What two things help me with my job? | Matt Holt

27 Jan 2020

THE BRIEF

What 2 things help you most with your job? They could be a tip or a tool; an approach or a philosophy. You need to headline it, explain it and describe why it's useful to you.

 

THE RESPONSE

There’s all manner of strategic tools, techniques, mantras, frameworks (and self-help manuals!) I use on a daily basis. But there are two approaches that transcend all of these because they focus on the actual process of deliberating and solving problems.

 

The first approach I use is the overnight test. For years I thought it was either a cliché or a convenient way to procrastinate and put off decisions. That was until I read A Technique for Producing Ideas by James Webb Young. It honestly was life changing because it helped me to understand how to solve problems and produce ideas - both in my professional and personal lives.

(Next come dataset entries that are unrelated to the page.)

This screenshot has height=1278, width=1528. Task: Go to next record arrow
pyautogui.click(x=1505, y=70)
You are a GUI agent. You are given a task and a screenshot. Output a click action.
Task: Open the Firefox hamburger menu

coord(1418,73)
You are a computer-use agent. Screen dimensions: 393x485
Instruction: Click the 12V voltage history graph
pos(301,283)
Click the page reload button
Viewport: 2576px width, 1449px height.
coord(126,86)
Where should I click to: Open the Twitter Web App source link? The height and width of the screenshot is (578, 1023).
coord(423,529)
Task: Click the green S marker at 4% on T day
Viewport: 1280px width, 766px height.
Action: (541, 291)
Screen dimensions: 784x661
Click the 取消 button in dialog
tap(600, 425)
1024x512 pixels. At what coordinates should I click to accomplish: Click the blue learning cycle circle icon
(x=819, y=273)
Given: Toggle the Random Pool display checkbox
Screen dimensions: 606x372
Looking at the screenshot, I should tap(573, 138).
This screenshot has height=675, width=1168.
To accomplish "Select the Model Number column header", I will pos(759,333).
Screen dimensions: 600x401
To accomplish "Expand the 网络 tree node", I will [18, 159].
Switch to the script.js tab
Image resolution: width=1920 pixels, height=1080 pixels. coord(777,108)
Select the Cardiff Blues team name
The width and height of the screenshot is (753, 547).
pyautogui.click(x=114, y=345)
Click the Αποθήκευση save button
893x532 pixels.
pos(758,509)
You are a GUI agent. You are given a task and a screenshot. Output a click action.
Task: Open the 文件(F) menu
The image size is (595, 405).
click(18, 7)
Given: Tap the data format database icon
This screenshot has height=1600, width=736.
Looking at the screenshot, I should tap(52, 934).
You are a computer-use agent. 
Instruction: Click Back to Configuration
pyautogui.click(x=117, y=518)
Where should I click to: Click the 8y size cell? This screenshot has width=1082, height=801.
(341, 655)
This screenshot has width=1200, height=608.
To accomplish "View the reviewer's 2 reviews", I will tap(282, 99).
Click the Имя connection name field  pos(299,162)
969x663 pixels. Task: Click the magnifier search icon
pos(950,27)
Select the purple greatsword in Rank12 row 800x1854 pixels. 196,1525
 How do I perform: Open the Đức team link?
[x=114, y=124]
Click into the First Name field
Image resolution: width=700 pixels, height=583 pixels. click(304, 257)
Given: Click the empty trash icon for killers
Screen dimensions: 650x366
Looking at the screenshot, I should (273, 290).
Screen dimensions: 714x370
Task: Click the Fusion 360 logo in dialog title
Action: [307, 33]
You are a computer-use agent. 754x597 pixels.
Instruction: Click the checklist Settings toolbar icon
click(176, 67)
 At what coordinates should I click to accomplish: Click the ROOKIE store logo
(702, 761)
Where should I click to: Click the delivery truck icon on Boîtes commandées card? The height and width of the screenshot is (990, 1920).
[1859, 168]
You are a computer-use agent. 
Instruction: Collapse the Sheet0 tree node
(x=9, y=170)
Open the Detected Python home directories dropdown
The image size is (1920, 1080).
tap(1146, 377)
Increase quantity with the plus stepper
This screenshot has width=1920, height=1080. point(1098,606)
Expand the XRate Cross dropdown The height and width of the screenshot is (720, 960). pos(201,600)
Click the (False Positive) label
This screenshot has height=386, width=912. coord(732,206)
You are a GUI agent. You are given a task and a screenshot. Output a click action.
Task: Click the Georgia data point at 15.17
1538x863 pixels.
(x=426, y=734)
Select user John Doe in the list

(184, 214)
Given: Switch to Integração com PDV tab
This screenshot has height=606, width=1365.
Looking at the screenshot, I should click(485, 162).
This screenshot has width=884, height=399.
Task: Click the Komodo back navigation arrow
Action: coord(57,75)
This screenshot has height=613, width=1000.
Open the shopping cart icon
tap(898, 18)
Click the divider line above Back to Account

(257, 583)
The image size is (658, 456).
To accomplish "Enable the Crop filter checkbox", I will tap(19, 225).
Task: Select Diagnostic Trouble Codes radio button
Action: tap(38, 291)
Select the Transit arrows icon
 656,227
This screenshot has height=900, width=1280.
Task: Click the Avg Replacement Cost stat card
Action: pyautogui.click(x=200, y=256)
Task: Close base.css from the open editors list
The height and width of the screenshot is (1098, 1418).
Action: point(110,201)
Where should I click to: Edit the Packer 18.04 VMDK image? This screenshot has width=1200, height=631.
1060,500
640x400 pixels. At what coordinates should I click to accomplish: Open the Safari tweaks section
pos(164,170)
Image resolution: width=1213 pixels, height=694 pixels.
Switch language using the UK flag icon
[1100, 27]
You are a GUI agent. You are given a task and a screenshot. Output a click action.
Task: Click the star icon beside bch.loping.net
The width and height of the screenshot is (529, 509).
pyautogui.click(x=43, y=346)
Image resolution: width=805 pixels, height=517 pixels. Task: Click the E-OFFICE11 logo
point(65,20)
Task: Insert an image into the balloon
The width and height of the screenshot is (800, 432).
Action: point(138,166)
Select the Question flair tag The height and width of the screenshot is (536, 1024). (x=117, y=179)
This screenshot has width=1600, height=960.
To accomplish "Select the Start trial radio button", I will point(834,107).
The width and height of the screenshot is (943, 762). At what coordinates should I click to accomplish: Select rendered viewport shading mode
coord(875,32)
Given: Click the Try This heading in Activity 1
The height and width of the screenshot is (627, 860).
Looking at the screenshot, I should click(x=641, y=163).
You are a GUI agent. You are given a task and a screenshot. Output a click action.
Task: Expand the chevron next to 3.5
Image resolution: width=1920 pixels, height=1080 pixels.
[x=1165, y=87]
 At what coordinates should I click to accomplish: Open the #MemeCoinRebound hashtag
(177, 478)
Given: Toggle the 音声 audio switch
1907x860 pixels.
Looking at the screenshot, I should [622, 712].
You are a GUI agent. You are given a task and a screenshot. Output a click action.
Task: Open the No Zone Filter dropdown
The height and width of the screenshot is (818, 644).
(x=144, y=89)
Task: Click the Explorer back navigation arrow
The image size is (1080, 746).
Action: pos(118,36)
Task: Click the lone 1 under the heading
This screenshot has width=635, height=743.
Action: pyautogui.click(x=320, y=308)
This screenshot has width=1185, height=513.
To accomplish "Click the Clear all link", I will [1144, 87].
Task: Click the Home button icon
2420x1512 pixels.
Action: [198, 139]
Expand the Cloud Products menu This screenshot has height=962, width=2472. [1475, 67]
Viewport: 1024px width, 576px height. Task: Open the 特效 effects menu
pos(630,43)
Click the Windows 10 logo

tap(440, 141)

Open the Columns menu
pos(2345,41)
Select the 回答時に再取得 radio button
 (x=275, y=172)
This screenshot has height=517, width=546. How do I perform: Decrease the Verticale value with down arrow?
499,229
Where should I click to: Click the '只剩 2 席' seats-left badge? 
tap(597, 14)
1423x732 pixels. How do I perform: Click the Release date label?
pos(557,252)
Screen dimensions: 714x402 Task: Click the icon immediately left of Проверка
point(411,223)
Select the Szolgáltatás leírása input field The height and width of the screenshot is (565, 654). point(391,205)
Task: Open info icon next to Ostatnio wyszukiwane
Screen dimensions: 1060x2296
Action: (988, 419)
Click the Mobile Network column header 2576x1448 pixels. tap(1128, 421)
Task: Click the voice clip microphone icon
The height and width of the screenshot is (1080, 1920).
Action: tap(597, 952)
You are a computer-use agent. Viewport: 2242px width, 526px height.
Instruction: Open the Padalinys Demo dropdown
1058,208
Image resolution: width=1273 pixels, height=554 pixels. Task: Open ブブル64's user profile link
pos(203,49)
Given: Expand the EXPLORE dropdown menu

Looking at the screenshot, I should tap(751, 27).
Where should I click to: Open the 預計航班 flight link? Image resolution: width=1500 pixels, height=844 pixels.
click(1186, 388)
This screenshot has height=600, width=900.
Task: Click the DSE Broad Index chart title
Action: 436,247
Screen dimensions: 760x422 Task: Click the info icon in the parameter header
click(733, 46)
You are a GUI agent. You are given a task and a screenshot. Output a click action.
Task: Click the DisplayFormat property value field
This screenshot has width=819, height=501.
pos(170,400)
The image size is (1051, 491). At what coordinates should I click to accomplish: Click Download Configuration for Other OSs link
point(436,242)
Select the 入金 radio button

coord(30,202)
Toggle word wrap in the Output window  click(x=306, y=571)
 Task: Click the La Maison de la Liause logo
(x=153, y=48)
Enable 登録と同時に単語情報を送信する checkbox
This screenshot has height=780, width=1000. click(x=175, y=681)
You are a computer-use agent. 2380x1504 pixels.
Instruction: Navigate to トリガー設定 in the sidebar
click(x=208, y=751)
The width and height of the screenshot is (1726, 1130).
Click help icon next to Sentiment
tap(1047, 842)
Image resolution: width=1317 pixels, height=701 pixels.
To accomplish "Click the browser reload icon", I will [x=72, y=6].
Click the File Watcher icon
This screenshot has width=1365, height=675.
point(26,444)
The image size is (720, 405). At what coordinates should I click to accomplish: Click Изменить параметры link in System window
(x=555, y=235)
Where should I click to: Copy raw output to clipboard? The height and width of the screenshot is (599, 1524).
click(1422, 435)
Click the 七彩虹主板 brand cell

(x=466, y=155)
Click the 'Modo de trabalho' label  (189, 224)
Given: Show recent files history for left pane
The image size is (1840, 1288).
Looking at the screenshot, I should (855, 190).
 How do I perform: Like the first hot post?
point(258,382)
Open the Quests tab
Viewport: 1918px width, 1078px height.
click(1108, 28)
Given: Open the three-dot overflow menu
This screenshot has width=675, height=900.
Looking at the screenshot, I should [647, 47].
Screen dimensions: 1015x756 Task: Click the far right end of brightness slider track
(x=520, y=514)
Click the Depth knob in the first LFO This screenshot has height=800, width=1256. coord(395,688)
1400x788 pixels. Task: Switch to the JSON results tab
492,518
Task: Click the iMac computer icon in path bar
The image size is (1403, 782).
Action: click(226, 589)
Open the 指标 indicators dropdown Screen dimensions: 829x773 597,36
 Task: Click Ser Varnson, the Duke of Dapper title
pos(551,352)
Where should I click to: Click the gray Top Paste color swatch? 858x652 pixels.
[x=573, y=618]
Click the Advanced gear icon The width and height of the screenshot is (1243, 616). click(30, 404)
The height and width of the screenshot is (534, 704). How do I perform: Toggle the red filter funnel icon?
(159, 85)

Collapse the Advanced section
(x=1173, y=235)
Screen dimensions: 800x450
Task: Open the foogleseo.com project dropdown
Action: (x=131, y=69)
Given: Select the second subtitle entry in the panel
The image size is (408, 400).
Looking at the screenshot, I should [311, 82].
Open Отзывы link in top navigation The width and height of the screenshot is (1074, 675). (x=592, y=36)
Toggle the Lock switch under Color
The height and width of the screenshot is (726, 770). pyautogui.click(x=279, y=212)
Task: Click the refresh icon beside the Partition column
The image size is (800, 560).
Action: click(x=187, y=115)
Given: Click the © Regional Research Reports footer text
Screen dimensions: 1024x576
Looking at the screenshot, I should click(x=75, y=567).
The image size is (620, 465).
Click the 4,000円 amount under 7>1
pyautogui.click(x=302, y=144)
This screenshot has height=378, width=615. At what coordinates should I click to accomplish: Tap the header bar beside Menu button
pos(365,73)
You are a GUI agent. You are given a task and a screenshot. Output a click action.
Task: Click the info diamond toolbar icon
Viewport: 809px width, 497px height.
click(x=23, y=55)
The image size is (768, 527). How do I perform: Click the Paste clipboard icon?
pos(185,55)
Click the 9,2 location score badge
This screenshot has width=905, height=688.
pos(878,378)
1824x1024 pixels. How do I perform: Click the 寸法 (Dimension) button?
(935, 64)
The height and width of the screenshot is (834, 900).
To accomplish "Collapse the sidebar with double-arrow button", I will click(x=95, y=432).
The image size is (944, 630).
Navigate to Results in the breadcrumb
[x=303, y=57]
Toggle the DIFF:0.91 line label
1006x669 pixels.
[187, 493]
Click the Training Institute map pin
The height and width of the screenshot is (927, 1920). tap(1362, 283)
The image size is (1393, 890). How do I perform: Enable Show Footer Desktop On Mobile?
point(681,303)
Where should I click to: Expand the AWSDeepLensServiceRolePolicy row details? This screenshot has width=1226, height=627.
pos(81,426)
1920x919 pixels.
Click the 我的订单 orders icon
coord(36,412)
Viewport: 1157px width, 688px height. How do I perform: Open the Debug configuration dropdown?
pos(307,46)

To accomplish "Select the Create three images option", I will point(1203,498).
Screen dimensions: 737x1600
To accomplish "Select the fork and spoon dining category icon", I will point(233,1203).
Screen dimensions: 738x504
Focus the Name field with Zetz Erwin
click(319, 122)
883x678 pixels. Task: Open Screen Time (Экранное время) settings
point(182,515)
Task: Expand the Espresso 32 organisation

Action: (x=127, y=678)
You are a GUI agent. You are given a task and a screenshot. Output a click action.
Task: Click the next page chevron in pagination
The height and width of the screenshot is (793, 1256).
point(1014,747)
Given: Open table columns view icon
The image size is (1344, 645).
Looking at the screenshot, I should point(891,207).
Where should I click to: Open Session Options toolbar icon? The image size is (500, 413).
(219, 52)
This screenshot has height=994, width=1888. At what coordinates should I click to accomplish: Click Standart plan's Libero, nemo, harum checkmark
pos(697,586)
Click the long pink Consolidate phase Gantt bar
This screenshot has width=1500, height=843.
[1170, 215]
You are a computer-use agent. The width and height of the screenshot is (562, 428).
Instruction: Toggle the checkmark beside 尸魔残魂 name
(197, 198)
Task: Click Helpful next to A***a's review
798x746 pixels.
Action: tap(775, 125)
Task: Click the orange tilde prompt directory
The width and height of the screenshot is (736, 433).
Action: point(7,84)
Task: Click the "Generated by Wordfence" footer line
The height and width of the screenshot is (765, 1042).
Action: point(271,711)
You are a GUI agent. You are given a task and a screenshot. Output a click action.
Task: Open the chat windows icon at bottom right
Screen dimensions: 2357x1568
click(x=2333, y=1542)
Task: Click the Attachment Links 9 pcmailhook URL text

It’s the tiniest book I’ve ever read but one which has made the biggest impact on me. The basic premise is that to come up with ideas, you need to read stimulus and think intensively for a short space of time and then go away and do something else to let it percolate and get the subconscious working. Then you come back to it and ideas, solutions and ways forward will come to you. it’s devilishly simple and sounds too good to be true but it works for me.

 

The second approach is something physical that actually helps me enormously mentally –exercise. Whether that’s walking meetings (do it, you won’t look back), or running 10K, I find the act of exercise incredibly calming and allows me to put life in perspective. Beyond that I find my brain moves into an active state where it’s processing and connecting the dots. I find clarity. As a result I solve a lot of problems on the road, rather than the shower. It feels counterintuitive, but if I am faced with a particularly knotty problem, the answer lies in my body, not just my brain.

 

Often, I use the two approaches in tandem. I’ll read a client brief. Digest a load of stimulus. Then just at the moment I think I should be doing more, I go and do something else. I go home and sleep on it. I wake up, I go for a run and from there my brain starts connecting the dots.